What is being asked: Restate word for word the entries below, starting with the line with "Click the search box inside the dropdown" and continuing through the line with "Given: Go to the Proxy wizard step". Include both of those lines and no others.
(Exercise inputs Opens)
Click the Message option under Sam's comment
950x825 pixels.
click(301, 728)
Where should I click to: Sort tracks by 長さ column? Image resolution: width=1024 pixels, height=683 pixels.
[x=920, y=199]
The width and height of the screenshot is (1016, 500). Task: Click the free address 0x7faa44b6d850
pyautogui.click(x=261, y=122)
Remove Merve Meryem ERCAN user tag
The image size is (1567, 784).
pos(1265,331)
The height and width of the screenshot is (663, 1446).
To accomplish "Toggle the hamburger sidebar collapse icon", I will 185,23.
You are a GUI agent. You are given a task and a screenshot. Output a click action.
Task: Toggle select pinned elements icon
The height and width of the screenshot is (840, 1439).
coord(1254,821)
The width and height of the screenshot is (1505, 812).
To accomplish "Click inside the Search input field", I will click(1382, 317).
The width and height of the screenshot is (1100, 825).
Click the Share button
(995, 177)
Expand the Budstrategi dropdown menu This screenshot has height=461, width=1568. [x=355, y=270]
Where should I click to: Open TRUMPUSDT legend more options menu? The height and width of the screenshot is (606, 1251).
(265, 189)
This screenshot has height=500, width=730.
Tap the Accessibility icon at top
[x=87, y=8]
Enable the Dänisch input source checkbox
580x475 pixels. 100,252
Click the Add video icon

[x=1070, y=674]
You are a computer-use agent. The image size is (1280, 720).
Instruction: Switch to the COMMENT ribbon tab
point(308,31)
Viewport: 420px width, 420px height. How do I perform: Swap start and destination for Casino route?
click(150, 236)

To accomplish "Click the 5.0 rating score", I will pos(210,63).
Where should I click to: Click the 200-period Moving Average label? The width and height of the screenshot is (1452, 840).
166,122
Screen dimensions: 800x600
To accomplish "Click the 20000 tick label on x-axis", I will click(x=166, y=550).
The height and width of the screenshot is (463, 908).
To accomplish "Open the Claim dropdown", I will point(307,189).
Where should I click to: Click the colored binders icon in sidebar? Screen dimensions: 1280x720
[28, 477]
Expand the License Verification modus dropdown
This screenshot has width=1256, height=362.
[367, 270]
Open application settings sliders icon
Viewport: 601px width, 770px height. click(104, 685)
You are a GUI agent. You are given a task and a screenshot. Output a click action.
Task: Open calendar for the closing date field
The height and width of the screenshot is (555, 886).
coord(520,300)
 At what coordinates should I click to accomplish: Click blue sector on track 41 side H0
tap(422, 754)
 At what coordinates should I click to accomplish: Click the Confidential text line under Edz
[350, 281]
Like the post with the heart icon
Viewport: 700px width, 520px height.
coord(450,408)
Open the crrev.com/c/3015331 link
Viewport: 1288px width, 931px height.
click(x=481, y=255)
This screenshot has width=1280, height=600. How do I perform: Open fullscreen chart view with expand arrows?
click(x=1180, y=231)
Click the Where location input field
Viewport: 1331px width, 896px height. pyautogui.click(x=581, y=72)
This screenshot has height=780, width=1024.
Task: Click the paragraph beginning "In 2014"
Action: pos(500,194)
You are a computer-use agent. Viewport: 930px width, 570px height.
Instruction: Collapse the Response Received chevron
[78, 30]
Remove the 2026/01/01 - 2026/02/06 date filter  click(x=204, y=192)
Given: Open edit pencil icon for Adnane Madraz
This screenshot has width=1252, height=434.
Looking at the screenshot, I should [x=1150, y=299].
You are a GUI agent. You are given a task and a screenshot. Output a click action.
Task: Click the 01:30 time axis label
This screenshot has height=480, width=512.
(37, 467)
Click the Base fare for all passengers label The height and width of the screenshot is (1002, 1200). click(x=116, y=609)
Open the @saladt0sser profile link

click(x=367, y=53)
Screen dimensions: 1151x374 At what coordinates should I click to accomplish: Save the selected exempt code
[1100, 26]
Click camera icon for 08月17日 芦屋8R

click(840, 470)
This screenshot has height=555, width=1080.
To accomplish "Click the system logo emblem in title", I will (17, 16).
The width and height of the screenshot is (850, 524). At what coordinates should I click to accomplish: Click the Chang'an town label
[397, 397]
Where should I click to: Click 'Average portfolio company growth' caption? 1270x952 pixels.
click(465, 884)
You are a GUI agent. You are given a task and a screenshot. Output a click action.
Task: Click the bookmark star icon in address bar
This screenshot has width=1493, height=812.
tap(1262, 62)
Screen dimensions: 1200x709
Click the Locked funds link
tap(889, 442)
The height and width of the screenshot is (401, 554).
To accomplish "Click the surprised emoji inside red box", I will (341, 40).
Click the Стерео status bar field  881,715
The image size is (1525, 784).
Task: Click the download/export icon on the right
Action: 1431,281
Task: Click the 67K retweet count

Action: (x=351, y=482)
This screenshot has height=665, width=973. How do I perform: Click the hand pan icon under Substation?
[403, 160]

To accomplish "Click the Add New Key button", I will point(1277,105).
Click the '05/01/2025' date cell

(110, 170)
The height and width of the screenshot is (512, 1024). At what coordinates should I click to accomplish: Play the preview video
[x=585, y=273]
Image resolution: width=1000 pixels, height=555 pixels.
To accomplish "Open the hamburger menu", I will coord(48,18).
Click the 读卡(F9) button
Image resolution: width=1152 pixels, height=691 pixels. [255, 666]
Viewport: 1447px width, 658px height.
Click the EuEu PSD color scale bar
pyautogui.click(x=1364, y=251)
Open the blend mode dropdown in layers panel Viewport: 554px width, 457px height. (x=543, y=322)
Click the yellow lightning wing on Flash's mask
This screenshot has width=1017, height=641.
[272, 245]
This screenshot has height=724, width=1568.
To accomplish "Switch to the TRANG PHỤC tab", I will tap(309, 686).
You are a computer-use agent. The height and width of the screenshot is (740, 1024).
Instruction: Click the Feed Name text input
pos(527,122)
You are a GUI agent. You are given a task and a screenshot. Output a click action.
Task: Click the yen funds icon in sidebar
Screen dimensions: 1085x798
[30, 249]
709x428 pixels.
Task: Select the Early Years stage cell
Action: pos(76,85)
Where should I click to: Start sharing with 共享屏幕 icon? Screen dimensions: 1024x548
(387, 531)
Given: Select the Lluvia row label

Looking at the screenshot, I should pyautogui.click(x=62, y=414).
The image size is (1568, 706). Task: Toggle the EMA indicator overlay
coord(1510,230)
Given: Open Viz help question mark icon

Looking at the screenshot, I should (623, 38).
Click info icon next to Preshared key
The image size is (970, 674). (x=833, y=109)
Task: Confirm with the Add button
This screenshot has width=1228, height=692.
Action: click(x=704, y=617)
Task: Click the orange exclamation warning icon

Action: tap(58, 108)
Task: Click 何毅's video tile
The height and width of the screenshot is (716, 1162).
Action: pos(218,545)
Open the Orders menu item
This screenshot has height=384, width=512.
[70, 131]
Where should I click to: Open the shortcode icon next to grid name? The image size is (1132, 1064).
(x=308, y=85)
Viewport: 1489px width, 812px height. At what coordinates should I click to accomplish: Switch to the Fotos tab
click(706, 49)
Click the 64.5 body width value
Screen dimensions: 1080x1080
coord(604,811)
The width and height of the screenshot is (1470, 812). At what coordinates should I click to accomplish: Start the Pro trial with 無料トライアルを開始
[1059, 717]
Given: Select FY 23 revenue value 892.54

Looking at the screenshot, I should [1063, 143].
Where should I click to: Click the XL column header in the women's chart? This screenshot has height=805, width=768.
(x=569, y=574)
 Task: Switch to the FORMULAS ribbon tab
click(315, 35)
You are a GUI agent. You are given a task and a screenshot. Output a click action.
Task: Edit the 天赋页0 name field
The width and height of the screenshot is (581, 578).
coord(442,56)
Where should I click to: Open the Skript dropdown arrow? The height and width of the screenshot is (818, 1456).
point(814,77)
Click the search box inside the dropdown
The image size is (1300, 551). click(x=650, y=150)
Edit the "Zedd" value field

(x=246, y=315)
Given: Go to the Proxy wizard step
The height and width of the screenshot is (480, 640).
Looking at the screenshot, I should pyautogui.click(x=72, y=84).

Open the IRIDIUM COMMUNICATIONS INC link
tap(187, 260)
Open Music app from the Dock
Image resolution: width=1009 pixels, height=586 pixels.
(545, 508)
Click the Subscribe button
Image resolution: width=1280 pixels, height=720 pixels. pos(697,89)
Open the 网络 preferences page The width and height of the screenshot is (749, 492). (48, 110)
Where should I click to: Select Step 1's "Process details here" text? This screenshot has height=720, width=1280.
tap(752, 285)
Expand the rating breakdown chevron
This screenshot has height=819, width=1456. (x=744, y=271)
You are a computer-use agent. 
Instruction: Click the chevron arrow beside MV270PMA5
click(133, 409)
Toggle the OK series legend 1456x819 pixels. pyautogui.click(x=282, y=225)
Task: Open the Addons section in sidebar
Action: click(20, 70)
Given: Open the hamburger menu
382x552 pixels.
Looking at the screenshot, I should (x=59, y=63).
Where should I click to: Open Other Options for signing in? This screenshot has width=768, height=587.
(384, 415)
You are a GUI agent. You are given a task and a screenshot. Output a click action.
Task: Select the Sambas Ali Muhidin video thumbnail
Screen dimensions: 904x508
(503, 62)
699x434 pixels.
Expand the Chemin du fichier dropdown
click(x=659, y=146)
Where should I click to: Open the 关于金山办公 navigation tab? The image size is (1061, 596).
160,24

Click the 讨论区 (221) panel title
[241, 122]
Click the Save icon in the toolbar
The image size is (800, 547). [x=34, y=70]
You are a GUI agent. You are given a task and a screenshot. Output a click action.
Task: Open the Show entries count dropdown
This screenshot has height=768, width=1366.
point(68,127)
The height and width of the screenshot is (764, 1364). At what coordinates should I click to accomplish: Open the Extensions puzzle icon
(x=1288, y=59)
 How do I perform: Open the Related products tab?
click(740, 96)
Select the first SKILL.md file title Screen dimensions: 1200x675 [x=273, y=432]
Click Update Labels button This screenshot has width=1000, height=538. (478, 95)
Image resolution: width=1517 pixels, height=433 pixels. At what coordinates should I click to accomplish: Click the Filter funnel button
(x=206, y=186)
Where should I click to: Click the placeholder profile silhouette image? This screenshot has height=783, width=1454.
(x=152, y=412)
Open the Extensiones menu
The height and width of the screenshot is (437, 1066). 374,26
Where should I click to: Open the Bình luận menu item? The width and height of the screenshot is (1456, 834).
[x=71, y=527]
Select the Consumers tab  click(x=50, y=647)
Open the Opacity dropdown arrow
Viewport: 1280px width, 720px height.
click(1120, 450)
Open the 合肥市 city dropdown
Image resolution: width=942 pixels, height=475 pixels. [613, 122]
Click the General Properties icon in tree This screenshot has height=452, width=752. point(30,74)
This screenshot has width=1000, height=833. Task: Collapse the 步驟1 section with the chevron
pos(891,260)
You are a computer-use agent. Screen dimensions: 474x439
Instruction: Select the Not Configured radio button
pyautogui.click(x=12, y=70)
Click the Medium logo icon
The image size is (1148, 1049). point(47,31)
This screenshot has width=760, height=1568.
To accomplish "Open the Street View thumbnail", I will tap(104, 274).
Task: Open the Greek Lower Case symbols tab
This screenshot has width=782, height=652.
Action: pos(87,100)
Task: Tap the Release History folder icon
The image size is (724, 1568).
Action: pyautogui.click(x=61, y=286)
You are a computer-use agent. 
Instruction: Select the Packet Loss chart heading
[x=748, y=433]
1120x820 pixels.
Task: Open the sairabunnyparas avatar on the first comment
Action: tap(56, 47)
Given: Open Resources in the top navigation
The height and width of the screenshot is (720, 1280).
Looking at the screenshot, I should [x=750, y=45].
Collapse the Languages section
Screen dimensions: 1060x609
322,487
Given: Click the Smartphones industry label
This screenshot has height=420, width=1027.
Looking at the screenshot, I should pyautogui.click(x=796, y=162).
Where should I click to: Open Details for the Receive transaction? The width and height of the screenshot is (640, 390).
(Exercise inputs Closes)
Exercise solution:
Click the search box inside the dropdown
The image size is (1300, 551). click(x=650, y=150)
Edit the "Zedd" value field

(x=246, y=315)
Given: Go to the Proxy wizard step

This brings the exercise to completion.